I've noticed these kerberos keytab error messages on both SLES 11.2 and CentOS 6.3:



sshd[31442]: pam_krb5[31442]: error reading keytab 'FILE: / etc/ krb5. keytab'


/etc/krb5.keytab does not exist on our hosts, and from what I understand of the keytab file, we don't need it. Per this kerberos keytab introduction:





A keytab is a file containing pairs of Kerberos principals and
encrypted keys (these are derived from the Kerberos password). You can
use this file to log into Kerberos without being prompted for a
password. The most common personal use of keytab files is to allow
scripts to authenticate to Kerberos without human interaction, or
store a password in a plaintext file.




This sounds like something we do not need and is perhaps better security-wise to not have it.

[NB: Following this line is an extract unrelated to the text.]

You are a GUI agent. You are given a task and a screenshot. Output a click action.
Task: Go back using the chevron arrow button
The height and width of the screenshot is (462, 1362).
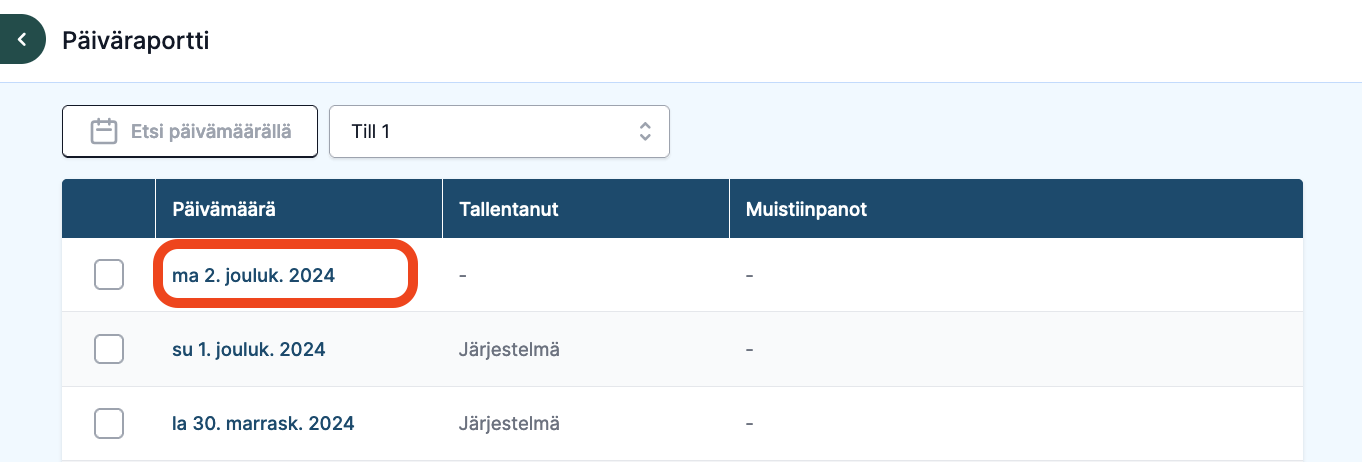pyautogui.click(x=22, y=40)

How can I keep this error from popping up in our system logs? Here is my krb5.conf if its useful:



banjer@myhost:~> cat /etc/krb5.conf
# This file managed by Puppet
#
[libdefaults]
default_tkt_enctypes = RC4-HMAC DES-CBC-MD5 DES-CBC-CRC
default_tgs_enctypes = RC4-HMAC DES-CBC-MD5 DES-CBC-CRC
preferred_enctypes = RC4-HMAC DES-CBC-MD5 DES-CBC-CRC
default_realm = FOO.EXAMPLE.COM

dns_lookup_kdc = true
clockskew = 300

[logging]
default = SYSLOG:NOTICE:DAEMON
kdc = FILE:/var/log/kdc.log
kadmind = FILE:/var/log/kadmind.log

[appdefaults]
pam = {

ticket_lifetime = 1d
renew_lifetime = 1d
forwardable = true
proxiable = false
retain_after_close = false
minimum_uid = 0
debug = false
banner = "Enter your current"
}



Let me know if you need to see any other configs. Thanks.



EDIT



This message shows up in /var/log/secure whenever a non-root user logs in via SSH or the console. It seems to only occur with password-based authentication. If I do a key-based ssh to a server, I don't see the error. If I log in with root, I do not see the error. Our Linux servers authenticate against Active Directory, so its a hearty mix of PAM, samba, kerberos, and winbind that is used to authenticate a user.


Answer



To disable keytab validation and hence suppress these log messages, add the no_validate option to your PAM settings. For example:



auth        sufficient    pam_krb5.so use_first_pass no_validate



On my CentOS 6 servers, I made this change anywhere I saw pam_krb5.so being referenced in these two files:



/etc/pam.d/password-auth-ac
/etc/pam.d/system-auth-ac


I'm sure SLES is similar, but we're phasing that OS out, so I don't plan on testing it there.